Читать «1921 год» онлайн - страница 69

Василий Витальевич Шульгин

Такие категорические императивы выплывают из глубины нашего существа иногда совершенно для нас самих неожиданно, а иногда вполне ожиданно, как естественное последствие стройного ряда однородных стимулов. Последние случаи говорят, что здесь сыграли роль глубоко заложенные основы или традиции.

Так или иначе, но только в этих «диктовках души» человек может найти свой путь, «когда занесены дороги». Когда все кругом неясно, непонятно и темно, и разум отказывается служить, как мой ацетиленовый фонарь, тогда говорит «даймон» древних греков, внутренний голос, по-нашему. Он говорит: «Не думай о том, что выйдет из твоих поступков, ибо твой разум слаб и не может подсказать тебе результатов; везде вокруг тебя и свет и тень, и «да», и «нет» — и нет ответа; думай о том только, где твой долг, думай о том, что ты должен сделать, что бы ты был продолжением самого себя и звеном того, что из рода в род, из века в век звучит в человеческом сердце; поступи так — и тогда будь что будет».

«Fais ce que dois,

Advienne que pourra».

* * *

Так вот, когда «генералов» выбросило на босфорские берега и перед ними встал вопрос «что делать», властно зазвучал категорический императив их военной совести: «надо сберечь армию!».

Для чего сберечь — этого никто не мог знать тогда, наверное. Но категорический императив звучал неумолимо и ясно: душевную силу, собравшуюся вовремя, надо сохранить физическую, а главное — душевную силу, собравшуюся во имя спасения Родины; распустить «армию», это значит украсть у России лучшее, что у нее осталось. Этого не захотели сделать ни Врангель, ни Кутепов, ни другие: вих сердцах слишком сильно звучала заповедь — повеления: «паси овцы моя».

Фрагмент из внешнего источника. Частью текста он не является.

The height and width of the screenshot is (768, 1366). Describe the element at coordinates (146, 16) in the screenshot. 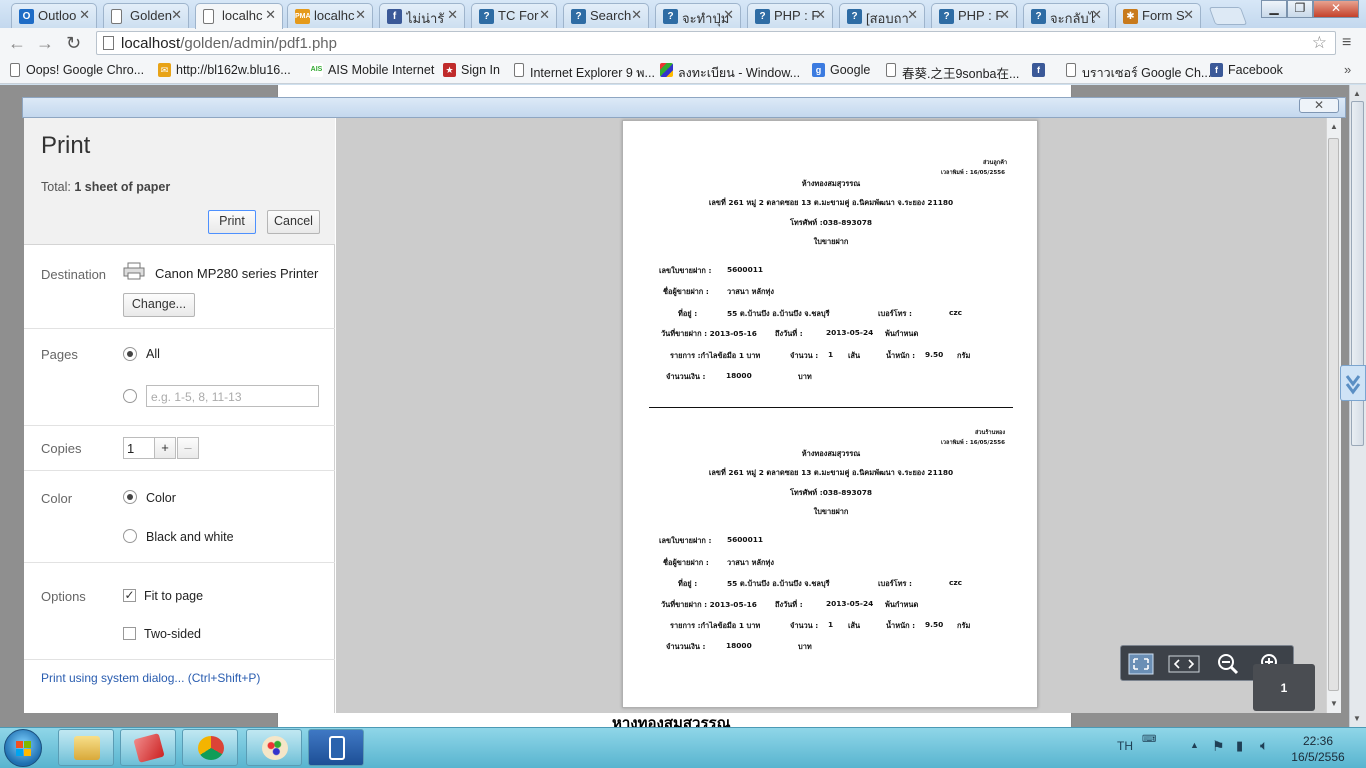

I see `tab-golden: Golden ✕` at that location.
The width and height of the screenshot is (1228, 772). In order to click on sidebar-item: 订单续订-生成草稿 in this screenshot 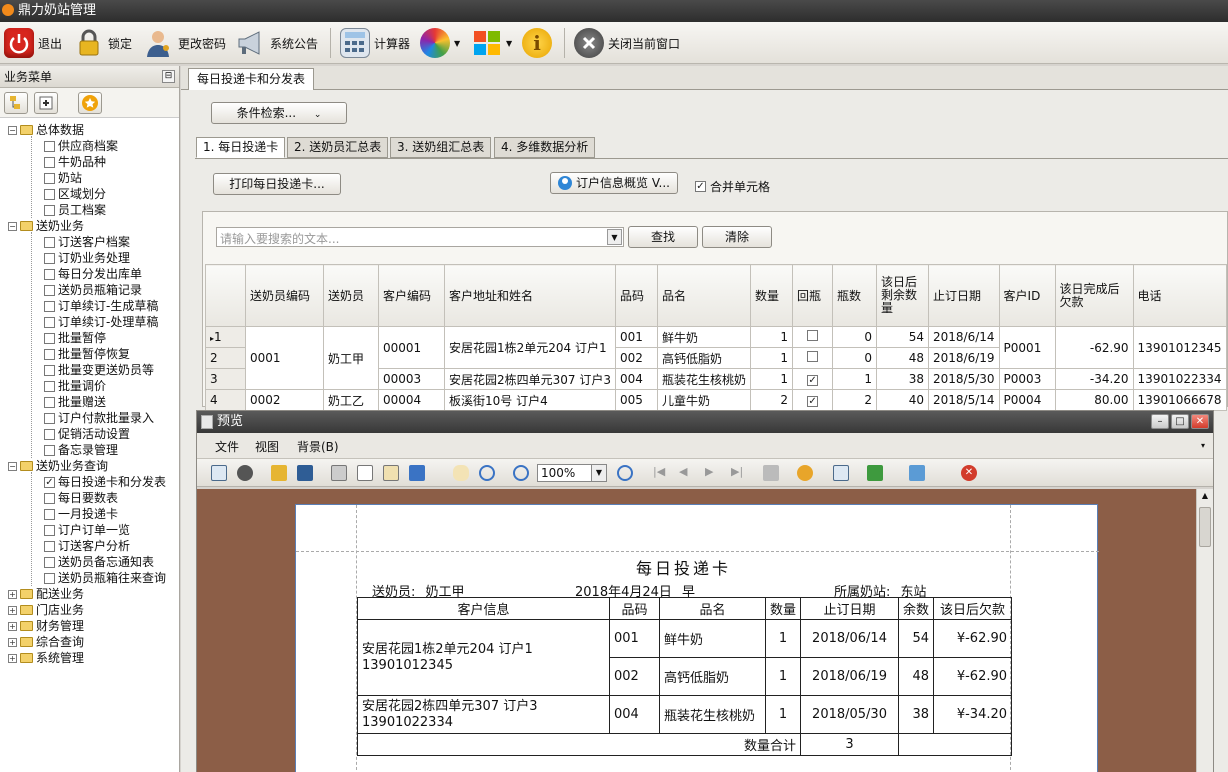, I will do `click(101, 306)`.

И они взяли на себя этот крест. Крест такой тяжести, что просто можно было удивляться, как эта игрушечная яхта, стоящая передо мной, выдерживает его вес.

* * *

Правда, тяжесть задачи облегчалась тем, что те же чувства, которые приказали начальникам сберечь армию, родили в душах подчиненных не менее энергичную волну: «не желаем расходиться; не желаем быть эмигрантами; желаем быть армией!».

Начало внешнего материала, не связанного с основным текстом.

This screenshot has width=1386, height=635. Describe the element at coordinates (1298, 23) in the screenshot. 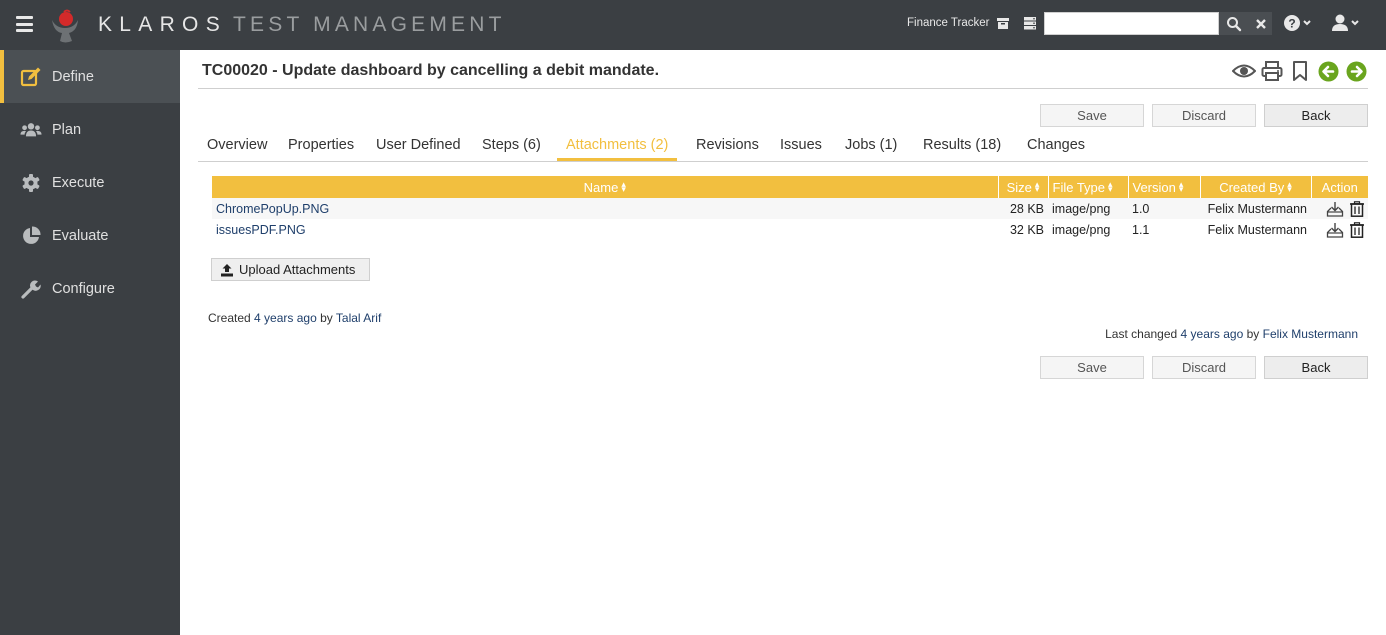

I see `help-menu-icon: ?` at that location.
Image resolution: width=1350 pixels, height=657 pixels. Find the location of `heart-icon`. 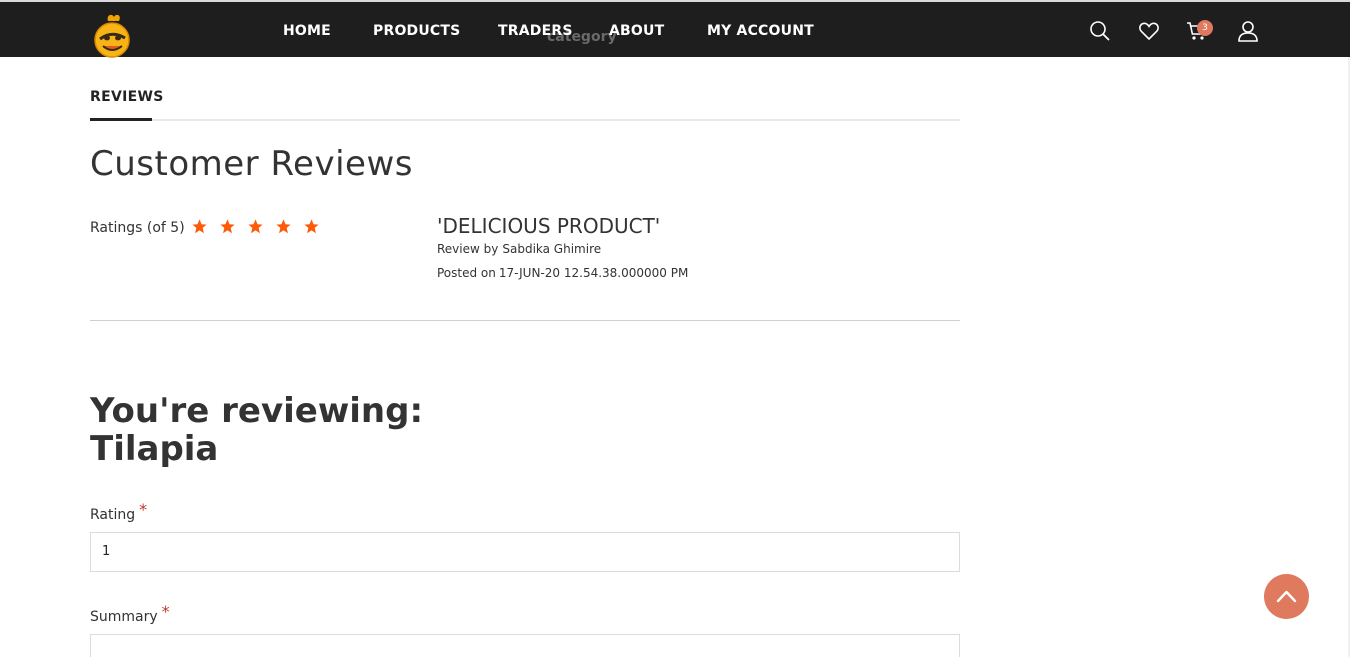

heart-icon is located at coordinates (1149, 31).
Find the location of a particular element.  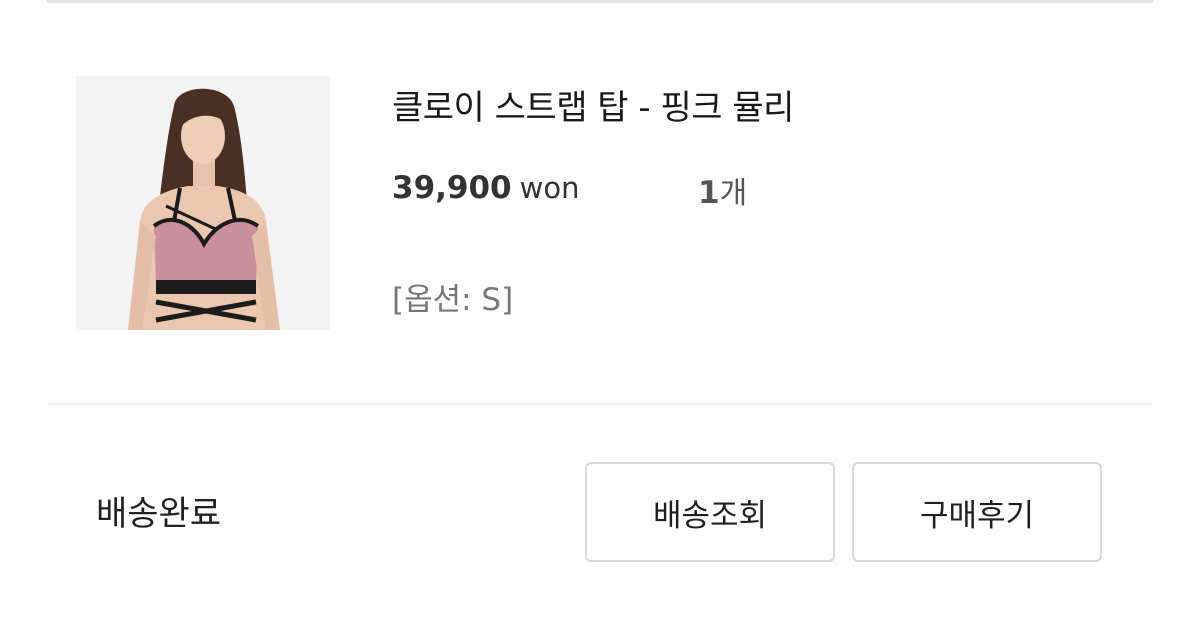

product-title: 클로이 스트랩 탑 - 핑크 뮬리 is located at coordinates (593, 104).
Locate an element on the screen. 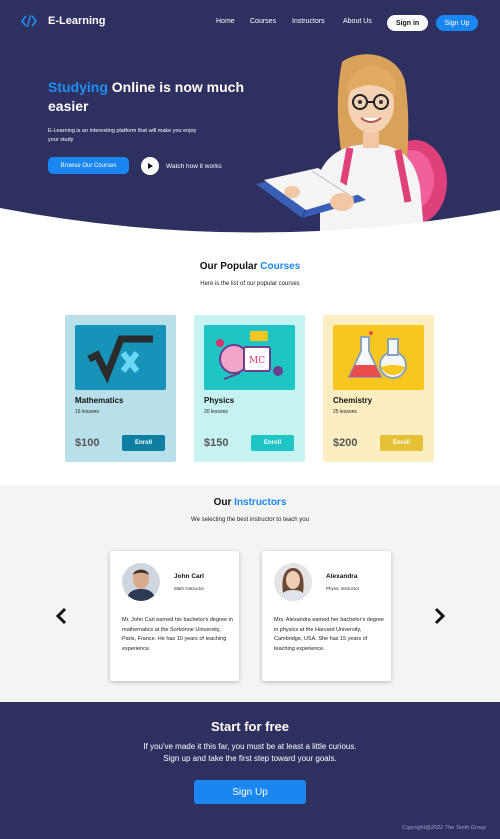 The image size is (500, 839). course-name: Chemistry is located at coordinates (353, 400).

На этом выросла удивительная фигура Кутепова.

Когда в декабре 1920 года я был в Галлиполи, еще недавно «обрусевшем», ох, как скулили насчет Кутепова — должен это засвидетельствовать. И до такой степени, что, когда я после этого был у Врангеля, у меня на языке все время вертелось желание предупредить его о таком настроении лагеря. Я этого не сделал: в самом этом скулении я, очевидно, уловил нечто, что меня удержало. Как я внутренне себя поздравлял с этим, когда через год галлиполийцы стали гордостью русской эмиграции, сами же они гордились своим Кутеповым! Самое интересное тут то, что всеобщая любовь и уважение были куплены генералом Кутеповым, прежде всего, неумолимой его строгостью.

* * *

Но все же это был крест, требовавший необычайных усилий и постоянного, неумолчного напряжения.